The proprietary nature of ECM applications and their content repositories is similar to the situation with packaged business transaction applications. These latter applications employ standard relational database systems, but direct access to the data is not usually possible; and, as with ECM systems, often the only way to access the data is at the application level.
The trend of both ECM and packaged application vendors is to provide Web services interfaces to their products. Although this approach simplifies and standardizes access to ECM and packaged business transaction applications, access is still done at the application level, rather than at the data level.
Web services access to an ECM system at the application level works okay if the ECM application is to be incorporated into a workflow or composite application, for example, as a part of service-oriented architecture (SOA). If, however, an external application needs to access a content repository at the data interface level, another approach is required. The solution is to separate ECM applications from their content repositories and to provide a standardized interface for accessing repository content. Such an architecture is provided by Content Repository API for Java Technology (known as JCR).

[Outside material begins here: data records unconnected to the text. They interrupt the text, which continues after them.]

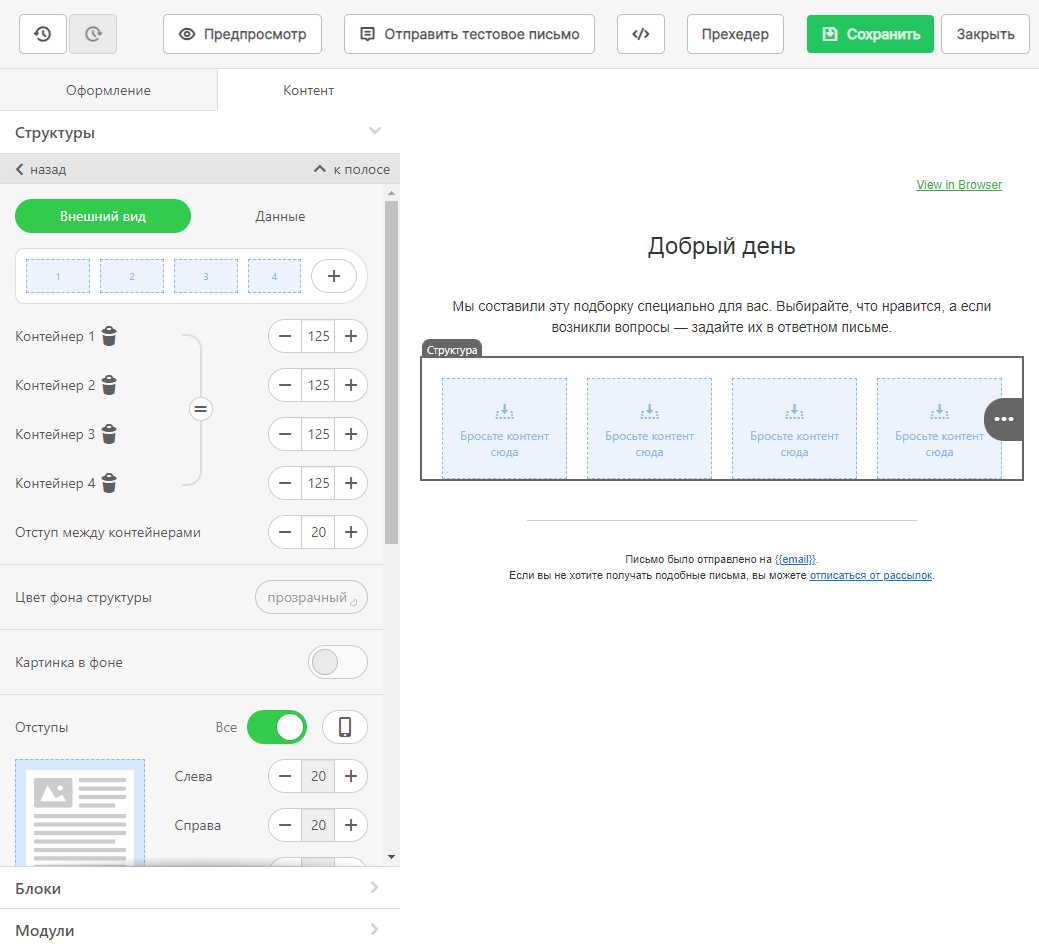Click the undo history icon
Viewport: 1039px width, 951px height.
coord(43,34)
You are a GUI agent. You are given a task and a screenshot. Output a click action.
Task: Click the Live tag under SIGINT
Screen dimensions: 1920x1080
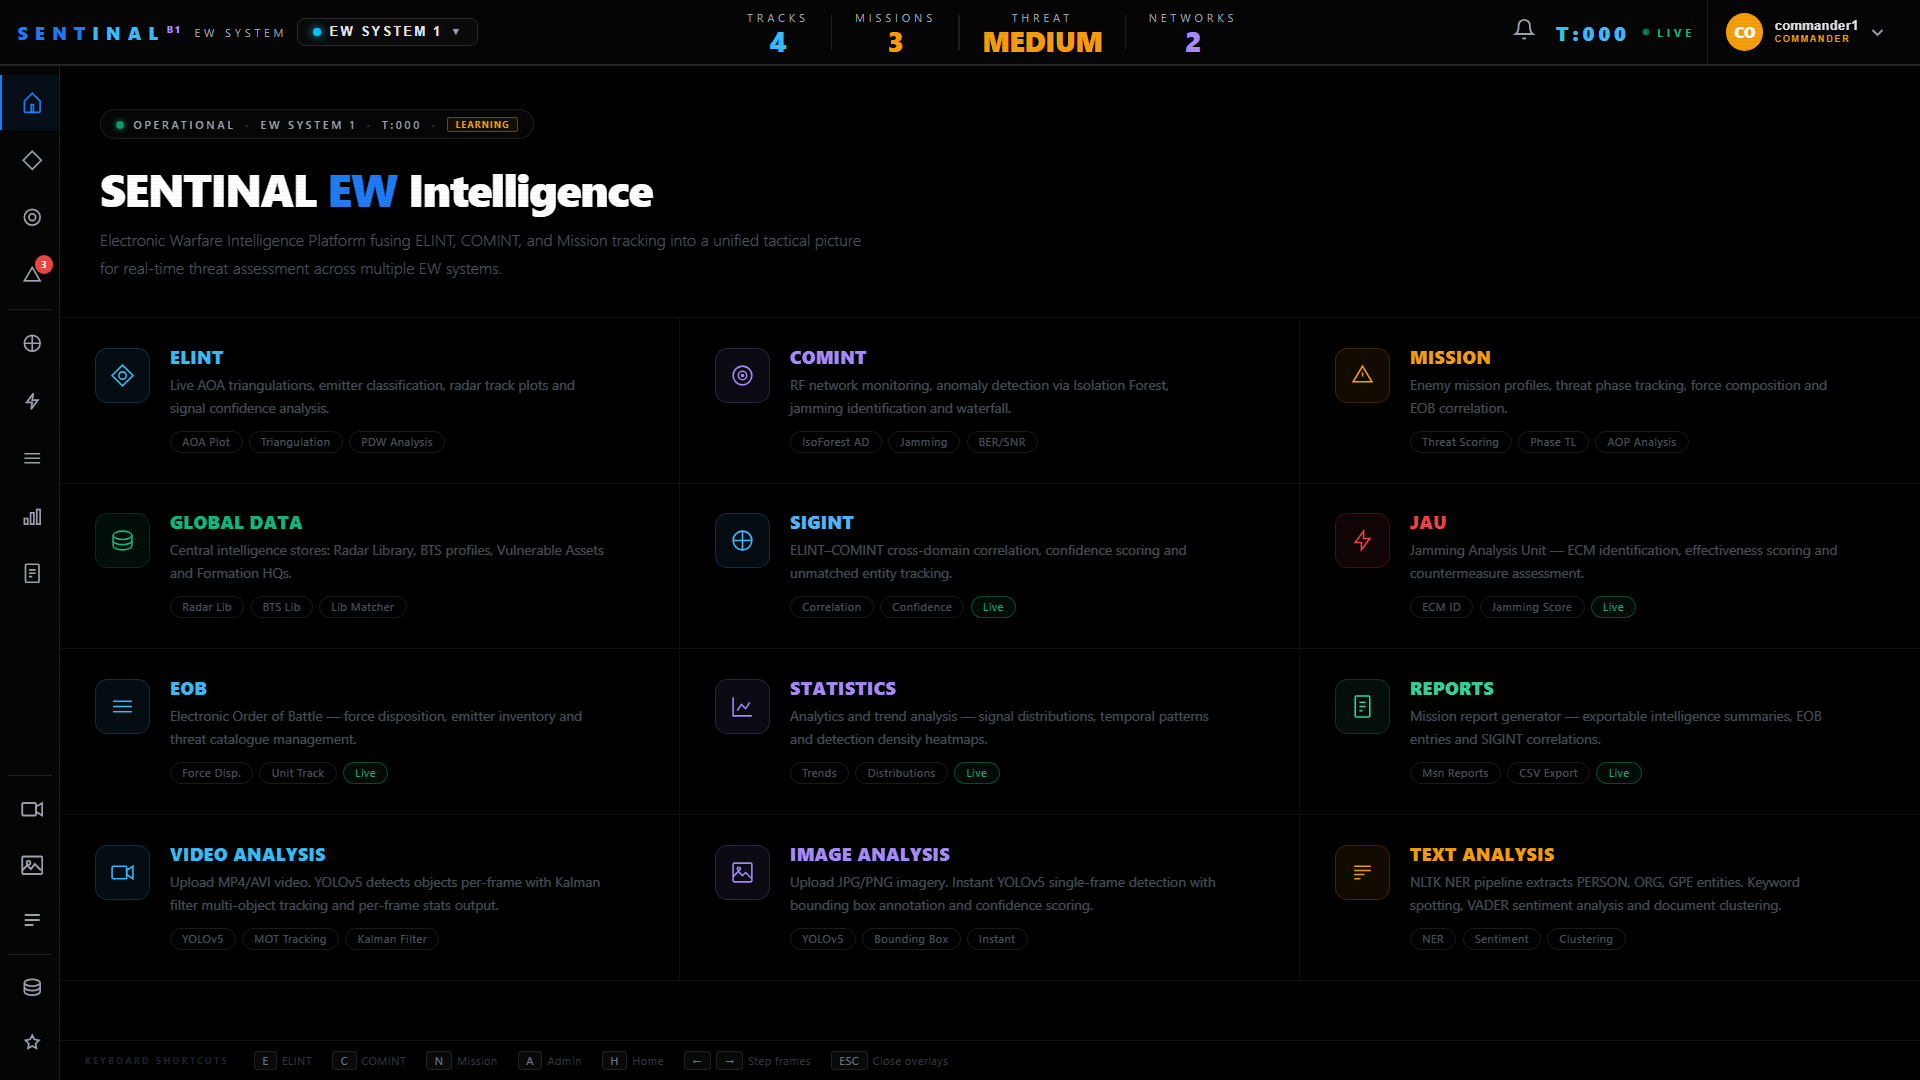click(x=993, y=607)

The Java Content Repository
JCR is “an ongoing effort to define a standard repository interface for the J2SE/J2EE platforms. The goal of a content repository API is to abstract the details of application data storage and retrieval such that many different applications can use the same interface, for multiple purposes, without significant performance degradation. Content services can then be layered on top of that abstraction to enable software reuse and reduce application development time.” (Source: Roy Fielding. JSR 170 Overview: Standardizing the Content Repository Interface. Day Software White Paper, March 2005.)
Industry standards for the Java are developed using the Java Community Process (JCP). Members of the JCP participate in the development of specifications, referred to as Java Specification Requests (JSRs). The specification for the Java Content Repository is known as JSR 170, which recently became a formal standard. The standard was proposed by Day Software and involved experts from leading organizations such as BEA, EMC (Documentum), FileNet, Fujitsu, Hummingbird, IBM, Vignette and the Apache Software Foundation. A second version of the JCR is now in development and is known as JSR 283.
JSR 170 supports three implementation levels. Level 1 provides a read-only repository and supports content export via XML. The export capability allows the content to be moved to other platforms, including a Level 2 repository. Level 2 adds a write capability and content import via XML. Level 3 adds versioning. It is important to emphasize that JSR 170 is an API and not a protocol; therefore, protocols such as HTTP and WebDAV can be used in conjunction with JSR 170.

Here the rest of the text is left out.